Write out exactly the lines that run from the one containing "The height and" to the end of the entries below, with both end lines included.

___ RECORD EXCERPTS

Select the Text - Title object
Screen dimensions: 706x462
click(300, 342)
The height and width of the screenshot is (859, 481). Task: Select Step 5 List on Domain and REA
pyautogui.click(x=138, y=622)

______

▸ **RESPONSE FOR THIS EXERCISE**
The height and width of the screenshot is (859, 481). Task: Select Step 5 List on Domain and REA
pyautogui.click(x=138, y=622)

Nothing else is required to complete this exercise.